Настроение ему могла бы поднять только Даша, которую он столь безуспешно пытался оградить от неприятностей. Дашу Дарек выбрал с первого взгляда, еще до того, как она стала инициатором скандала. Она понравилась ему больше всех, он был уверен, что через пару дней Даша ему не откажет в интимной близости. Поэтому, несмотря на ее хамское поведение в ресторане, Дарек, как мог, пытался встать на защиту своей потенциальной возлюбленной. В сущности, он и защитил ее, девушка осталась целой и невредимой, но сам пострадал, и распухший, кровоточащий нос Дарека был пока единственным результатом знакомства. Однако Даша, видимо, оценила благородный порыв польского мужчины, грудью вставшего на защиту ее гражданских прав, и теперь, промакивая нос Дарека своим кружевным платочком и прижимаясь к нему всем своим гибким и желанным телом, шептала ему ничего не значащие, но такие милые и простые слова:
– Дарек, Дарюшенька, Даричек, больно тебе, больно? Ну потерпи, потерпи, скоро пройдет. Ты головку-то вверх подними, подержи так, кровь и остановится. Ну давай, мой маленький, Дарьюшка моя.
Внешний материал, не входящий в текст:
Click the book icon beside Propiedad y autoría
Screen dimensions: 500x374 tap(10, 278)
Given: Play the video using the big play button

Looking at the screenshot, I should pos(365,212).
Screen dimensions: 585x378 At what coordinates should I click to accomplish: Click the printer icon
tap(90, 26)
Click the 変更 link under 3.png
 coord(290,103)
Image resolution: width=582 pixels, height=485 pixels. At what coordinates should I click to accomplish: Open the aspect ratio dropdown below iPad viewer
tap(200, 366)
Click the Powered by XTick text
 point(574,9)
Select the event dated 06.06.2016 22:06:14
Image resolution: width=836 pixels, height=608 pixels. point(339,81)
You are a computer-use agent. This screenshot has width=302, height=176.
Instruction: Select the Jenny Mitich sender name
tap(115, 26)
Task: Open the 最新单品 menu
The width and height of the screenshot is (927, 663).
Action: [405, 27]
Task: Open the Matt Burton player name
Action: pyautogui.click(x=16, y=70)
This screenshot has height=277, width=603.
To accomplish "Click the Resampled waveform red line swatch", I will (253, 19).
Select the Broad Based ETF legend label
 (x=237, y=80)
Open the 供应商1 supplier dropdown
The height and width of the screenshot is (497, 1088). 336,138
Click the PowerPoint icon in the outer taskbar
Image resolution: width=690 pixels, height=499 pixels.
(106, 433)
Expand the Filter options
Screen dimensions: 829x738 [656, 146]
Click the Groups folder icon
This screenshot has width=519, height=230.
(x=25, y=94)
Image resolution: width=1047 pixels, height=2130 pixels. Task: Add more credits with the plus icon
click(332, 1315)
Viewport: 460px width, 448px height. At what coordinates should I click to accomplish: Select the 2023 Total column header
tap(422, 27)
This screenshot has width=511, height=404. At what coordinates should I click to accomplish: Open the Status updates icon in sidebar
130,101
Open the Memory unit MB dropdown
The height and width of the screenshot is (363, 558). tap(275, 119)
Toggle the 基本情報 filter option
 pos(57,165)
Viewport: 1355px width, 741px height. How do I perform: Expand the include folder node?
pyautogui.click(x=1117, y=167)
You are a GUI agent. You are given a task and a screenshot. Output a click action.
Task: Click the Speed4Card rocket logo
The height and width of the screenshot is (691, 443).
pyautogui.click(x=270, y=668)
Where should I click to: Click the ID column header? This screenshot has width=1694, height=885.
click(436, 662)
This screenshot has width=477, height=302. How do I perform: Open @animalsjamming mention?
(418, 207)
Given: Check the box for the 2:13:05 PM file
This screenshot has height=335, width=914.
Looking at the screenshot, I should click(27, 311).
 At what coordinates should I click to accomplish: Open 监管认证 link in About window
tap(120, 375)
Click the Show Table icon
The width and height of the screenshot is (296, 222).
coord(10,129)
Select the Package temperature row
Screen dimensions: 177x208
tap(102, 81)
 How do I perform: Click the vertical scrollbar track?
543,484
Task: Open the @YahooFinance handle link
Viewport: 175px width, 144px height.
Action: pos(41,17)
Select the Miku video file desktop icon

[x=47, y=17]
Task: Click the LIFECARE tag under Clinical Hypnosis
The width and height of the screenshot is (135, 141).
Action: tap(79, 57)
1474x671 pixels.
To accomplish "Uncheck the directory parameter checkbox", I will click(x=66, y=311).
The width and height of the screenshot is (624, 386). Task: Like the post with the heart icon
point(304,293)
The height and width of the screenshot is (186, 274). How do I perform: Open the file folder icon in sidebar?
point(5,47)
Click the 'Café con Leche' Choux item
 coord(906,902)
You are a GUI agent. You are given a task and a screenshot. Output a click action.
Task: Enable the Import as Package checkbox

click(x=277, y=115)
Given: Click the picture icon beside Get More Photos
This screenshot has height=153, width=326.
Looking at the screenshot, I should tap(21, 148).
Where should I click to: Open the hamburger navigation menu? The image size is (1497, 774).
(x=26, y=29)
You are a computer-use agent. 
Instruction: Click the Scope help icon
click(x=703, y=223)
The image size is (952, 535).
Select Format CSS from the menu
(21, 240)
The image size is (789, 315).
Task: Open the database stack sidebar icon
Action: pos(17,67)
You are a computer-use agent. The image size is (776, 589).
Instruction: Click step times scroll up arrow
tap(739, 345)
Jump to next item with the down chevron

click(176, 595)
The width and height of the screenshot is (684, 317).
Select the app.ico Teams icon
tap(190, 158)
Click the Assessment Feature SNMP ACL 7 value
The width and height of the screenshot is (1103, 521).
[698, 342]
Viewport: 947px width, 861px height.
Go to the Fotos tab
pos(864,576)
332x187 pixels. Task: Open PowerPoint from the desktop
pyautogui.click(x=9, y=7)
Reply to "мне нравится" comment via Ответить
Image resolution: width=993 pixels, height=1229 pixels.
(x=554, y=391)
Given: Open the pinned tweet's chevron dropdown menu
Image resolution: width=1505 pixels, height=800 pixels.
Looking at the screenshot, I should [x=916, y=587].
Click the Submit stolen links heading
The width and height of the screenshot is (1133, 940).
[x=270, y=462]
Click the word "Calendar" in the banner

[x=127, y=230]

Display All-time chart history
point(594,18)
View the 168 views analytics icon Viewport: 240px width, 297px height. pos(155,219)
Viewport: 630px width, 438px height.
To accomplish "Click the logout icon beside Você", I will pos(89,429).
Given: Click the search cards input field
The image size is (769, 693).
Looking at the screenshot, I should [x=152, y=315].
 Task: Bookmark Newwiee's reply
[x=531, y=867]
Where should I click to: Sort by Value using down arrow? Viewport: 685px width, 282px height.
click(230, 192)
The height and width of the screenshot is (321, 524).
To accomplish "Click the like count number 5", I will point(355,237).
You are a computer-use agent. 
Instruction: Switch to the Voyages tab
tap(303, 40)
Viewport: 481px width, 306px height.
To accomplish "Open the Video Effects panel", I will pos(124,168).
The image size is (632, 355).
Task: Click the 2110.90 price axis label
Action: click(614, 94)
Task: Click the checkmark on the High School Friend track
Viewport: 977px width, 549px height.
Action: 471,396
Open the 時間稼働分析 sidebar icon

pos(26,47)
Услыхав, что Дарека нарекли Дарьюшкой, Саша, несмотря на легкое сотрясение мозга и слабость в организме, не смог не хихикнуть. Поведение Даши обещало все-таки Дареку кое-какую компенсацию за моральный, физический и финансовый ущерб.
Тем временем между Аленой и Полиной шел оживленный обмен мнениями по поводу происшедшего. Из их разговора стало ясно, что они знали друг друга еще до Польши, более того, у них были общие знакомые, причем мужчины весьма определенного круга.
– Поль, ну ни фига себе, а?
– Да, приключеньице, – со свойственным ей темпераментом, а стало быть, индифферентно, отозвалась Полина. Потом подумала, дождалась, покуда ее мысль окончательно не созрела и не оформилась (ну точно, как удав из мультфильма, который говорил: «У меня есть мысль, и я ее думаю»), а потом сказала: – Алюх, а Алюх…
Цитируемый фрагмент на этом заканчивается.